My focus on how I am taking this is that we are following where the money is because that is where these guys are. In Africa what we have that we can put forward is the numbers, I am talking about Nigeria now. Our numbers are meant to be our strength to kill any competition that is going to come out. The can do spirit, which the British Consul wrote in their report, discovered something unique about us Nigerians, the report discovered that most stakeholders in the music industry have not gone to learn the business of this music, so how are they able to generate the huge revenues.

I was reading the report a few days ago and the writer said he found out that there is a spirit inside them that whether they know how to do it or not, they are just going to try to do it.

 But to be honest, that can only take us to a certain limit; if we leave it the way it is now, others countries might take over.  I am scared of countries like Kenya and South Africa because when you look at the quality behind, performance wise and content generation, which are now backed by technology, and if you give them a little time, they will overtake us. Right now, Nigeria is on top, when it comes to music, if we go to Kenya and create a Nigerian concept there, it will sell out even when there is a Kenyan show at the same time. If you turn it around and there is a Kenyan concert in Nigeria when a Wizkid is having a concert, everybody will be at Wizkid’s concert.

What is the solution to the skills gap and competition?

The pace at which technology is going now, if I feel that something will happen in the next three-five years, it means it may happen next year. So, there is a gap, and it is about skill-set. Right now, nobody is thinking of getting education on how to hold microphone or songwriting, nobody believes that. Even the established artistes, when you ask them to send their guys on training such as online marketing, they don’t believe that.

Even in South Africa, the artistes have vocal trainers, but the Nigerian artiste is too confident that he will shot down venues without all these checks, and trainings, they don’t even believe in rehearsing even for their own shows and sometimes don’t do the sound checks.

It is usually shocking when music labels open up on their fears and challenges. For instance, because Wizkid is trying to fit in internationally, his managers take his songs to the UK to mix and master it. Normally, they should be able to send the songs to the sound engineers there, but those guys don’t understand their sounds. So, I said, if we set up the equipment here and they pay about £800 per song, but Wizkid’s sound engineer said the problem is that we don’t know how to use the equipment here. So, what they did was to go to the UK, whizkid paid for his sound manager to seat with the UK sound engineers.

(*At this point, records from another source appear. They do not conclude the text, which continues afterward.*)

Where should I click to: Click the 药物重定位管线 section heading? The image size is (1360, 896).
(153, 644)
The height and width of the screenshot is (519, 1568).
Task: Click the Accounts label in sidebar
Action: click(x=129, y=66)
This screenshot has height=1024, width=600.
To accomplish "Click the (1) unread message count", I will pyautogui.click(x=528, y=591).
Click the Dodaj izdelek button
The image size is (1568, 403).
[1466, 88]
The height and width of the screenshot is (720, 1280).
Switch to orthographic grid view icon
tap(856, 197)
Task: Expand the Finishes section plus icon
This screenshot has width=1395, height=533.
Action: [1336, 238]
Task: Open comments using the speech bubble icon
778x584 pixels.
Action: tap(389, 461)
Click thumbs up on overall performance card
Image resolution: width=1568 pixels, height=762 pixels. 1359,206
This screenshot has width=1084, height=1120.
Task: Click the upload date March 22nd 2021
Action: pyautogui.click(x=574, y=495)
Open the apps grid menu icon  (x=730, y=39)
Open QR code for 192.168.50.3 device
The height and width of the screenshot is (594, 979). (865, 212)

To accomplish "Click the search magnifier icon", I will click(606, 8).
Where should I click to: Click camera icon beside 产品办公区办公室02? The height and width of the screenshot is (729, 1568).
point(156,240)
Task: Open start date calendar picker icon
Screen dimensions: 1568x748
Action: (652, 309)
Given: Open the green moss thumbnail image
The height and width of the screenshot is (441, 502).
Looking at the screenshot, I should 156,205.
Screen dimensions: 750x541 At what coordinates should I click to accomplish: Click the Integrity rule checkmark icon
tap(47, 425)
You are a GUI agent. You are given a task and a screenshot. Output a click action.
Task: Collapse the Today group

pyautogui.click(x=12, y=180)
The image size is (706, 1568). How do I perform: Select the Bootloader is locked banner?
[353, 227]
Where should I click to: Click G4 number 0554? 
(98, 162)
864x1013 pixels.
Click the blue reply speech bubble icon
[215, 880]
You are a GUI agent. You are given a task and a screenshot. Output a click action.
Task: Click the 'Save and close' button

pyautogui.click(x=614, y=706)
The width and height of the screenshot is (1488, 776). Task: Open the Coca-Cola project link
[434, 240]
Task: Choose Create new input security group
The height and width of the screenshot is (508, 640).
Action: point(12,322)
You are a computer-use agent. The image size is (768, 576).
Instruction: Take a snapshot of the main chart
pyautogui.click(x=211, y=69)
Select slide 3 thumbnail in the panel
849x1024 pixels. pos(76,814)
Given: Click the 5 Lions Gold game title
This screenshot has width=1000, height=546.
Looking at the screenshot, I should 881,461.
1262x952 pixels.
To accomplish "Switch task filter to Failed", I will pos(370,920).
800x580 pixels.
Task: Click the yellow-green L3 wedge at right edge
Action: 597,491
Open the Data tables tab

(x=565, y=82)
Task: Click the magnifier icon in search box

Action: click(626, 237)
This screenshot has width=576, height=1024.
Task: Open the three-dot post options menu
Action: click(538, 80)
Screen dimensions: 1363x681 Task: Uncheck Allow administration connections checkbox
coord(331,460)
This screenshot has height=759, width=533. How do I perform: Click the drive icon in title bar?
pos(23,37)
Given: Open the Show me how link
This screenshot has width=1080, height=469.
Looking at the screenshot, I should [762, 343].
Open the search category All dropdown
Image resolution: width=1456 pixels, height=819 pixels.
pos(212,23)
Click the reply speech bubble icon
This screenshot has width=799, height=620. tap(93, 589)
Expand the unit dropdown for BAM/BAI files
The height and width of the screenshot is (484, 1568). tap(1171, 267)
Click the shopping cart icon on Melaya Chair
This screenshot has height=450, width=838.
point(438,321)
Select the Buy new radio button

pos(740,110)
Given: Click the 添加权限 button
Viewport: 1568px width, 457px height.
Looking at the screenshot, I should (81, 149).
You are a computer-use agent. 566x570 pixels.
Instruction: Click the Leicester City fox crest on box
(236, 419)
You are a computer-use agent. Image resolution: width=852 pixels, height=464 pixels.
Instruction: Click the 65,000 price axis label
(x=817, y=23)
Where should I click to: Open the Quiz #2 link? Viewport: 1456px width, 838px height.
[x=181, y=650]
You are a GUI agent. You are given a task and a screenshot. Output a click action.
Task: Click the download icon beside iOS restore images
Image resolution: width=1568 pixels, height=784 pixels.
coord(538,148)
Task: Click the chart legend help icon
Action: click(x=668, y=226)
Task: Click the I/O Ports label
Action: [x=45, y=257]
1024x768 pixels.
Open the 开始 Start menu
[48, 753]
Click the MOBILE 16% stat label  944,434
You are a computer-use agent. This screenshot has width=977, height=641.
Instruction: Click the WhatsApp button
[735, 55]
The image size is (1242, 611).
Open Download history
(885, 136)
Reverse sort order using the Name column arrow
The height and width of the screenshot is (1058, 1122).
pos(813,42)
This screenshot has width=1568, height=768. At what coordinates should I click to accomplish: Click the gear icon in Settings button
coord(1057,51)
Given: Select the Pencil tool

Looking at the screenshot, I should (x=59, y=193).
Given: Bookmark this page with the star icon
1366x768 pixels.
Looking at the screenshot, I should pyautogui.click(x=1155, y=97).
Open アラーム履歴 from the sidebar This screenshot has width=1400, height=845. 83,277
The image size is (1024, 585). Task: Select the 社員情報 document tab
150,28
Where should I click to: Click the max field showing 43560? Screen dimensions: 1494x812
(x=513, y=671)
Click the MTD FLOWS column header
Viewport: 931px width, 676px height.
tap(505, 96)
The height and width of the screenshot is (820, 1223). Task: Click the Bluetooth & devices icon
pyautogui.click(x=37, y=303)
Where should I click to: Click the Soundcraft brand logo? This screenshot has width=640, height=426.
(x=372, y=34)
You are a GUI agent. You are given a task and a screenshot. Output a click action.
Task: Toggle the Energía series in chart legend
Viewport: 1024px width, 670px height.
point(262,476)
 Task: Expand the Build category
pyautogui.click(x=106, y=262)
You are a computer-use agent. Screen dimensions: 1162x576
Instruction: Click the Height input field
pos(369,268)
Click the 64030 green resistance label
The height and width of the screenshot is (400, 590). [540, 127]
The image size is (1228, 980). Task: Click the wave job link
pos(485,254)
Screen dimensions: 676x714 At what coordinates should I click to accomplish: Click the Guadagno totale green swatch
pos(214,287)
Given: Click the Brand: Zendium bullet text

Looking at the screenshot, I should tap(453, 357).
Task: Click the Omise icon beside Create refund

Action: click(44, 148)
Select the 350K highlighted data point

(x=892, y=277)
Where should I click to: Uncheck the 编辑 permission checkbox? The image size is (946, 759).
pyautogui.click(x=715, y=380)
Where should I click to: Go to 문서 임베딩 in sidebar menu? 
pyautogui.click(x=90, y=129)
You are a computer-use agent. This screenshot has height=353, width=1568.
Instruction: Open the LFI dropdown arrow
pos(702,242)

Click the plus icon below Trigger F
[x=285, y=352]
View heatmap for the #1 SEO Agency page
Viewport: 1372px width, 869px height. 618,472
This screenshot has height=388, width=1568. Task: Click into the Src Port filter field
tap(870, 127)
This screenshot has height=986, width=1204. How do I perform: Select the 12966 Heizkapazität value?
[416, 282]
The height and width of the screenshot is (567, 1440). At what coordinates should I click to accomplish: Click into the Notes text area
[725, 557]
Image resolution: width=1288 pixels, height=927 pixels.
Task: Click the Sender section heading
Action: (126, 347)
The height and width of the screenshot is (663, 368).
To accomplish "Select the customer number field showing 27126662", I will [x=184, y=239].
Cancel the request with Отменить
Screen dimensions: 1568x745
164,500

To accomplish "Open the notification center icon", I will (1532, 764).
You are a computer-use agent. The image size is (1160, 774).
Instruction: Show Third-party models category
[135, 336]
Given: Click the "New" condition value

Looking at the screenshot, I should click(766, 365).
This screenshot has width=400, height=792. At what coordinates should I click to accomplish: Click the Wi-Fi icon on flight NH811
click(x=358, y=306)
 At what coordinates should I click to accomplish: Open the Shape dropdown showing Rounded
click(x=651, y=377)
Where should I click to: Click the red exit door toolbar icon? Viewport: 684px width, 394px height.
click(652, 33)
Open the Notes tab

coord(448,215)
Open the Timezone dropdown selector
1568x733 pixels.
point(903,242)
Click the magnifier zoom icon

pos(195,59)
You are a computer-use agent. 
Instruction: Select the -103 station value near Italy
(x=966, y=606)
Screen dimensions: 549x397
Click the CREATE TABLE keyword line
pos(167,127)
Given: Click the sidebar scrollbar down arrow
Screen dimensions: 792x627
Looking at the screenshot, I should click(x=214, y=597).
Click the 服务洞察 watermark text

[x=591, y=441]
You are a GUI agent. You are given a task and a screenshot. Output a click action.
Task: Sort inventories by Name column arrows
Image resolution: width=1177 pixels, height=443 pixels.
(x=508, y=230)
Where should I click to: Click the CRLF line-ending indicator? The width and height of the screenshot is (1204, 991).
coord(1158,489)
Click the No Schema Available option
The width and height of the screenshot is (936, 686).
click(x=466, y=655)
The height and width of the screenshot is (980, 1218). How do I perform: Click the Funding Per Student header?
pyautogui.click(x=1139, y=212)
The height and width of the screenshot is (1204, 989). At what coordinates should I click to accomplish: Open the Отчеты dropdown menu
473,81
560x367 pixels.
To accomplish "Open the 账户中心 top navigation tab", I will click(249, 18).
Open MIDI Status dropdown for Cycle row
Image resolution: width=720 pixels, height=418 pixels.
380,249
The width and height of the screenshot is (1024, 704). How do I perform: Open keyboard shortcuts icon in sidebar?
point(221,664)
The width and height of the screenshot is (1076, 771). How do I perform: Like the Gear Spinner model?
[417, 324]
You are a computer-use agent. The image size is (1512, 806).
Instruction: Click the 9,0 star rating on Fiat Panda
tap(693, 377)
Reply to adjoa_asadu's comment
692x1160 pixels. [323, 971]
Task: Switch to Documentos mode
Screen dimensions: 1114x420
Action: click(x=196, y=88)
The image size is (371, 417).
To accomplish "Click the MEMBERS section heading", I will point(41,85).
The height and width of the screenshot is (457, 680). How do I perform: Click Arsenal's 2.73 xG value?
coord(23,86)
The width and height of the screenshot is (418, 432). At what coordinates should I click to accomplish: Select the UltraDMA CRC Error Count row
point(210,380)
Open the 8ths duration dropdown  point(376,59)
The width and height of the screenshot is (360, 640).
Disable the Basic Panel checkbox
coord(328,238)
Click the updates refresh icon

Now there are a lot of softwares that do a lot of things. Also, many don’t know how to use the softwares yet some of them shun training; they feel that it is embarrassing, how can you say I should go to school, why.

Even without training, there are lots of people who don’t understand what it means to go into a music business, they don’t even understand the legal aspect of it. The situation on ground is often a litigation lawyer whose work has nothing to do with intellectual property but wants to be the artiste’s lawyer or switch to entertainment law and at the end of the day they get into different sorts of agreements that when they get into the trouble later on you start wondering who did this.